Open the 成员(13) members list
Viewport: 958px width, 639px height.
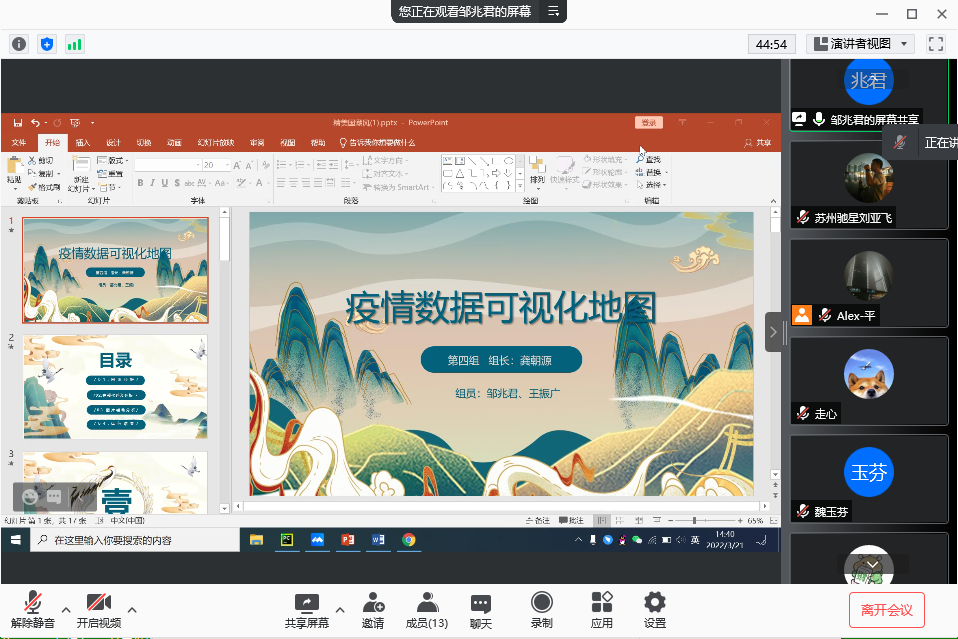pos(427,610)
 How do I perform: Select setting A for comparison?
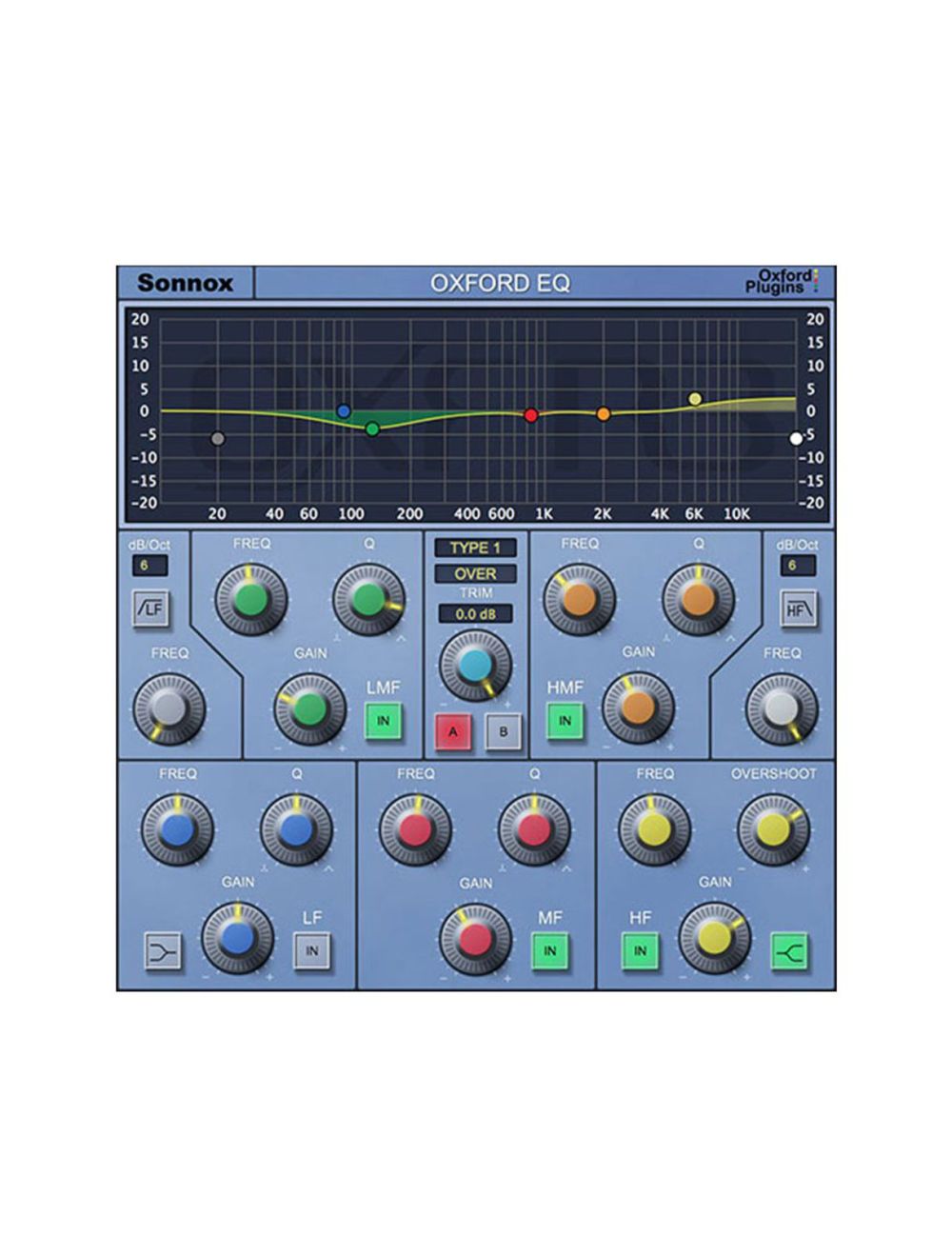pyautogui.click(x=452, y=729)
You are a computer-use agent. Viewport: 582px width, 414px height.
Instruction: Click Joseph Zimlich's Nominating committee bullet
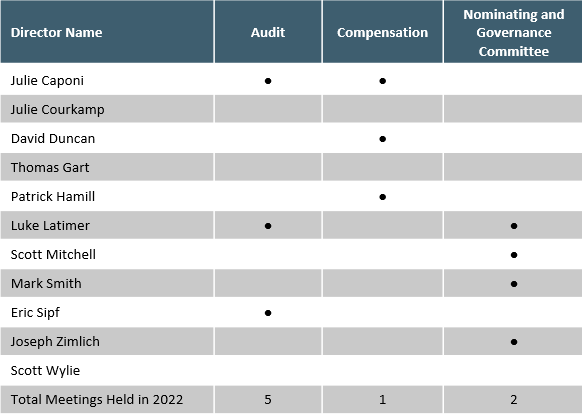[x=514, y=342]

---

From the first record to the last, restate everything exactly but omit the pictures.

## Output for this task
Open the 成员(13) members list
Viewport: 958px width, 639px height.
pos(427,610)
 How do I perform: Select setting A for comparison?
pyautogui.click(x=452, y=729)
You are a computer-use agent. Viewport: 582px width, 414px height.
Instruction: Click Joseph Zimlich's Nominating committee bullet
[x=514, y=342]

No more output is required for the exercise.